Required work => An answer that reproduces all the entries exactly is what is needed.

Records supplied =>
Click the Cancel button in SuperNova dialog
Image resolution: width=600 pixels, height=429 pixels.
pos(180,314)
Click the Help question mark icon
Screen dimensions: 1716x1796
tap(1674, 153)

Output =>
Click the Cancel button in SuperNova dialog
Image resolution: width=600 pixels, height=429 pixels.
pos(180,314)
Click the Help question mark icon
Screen dimensions: 1716x1796
tap(1674, 153)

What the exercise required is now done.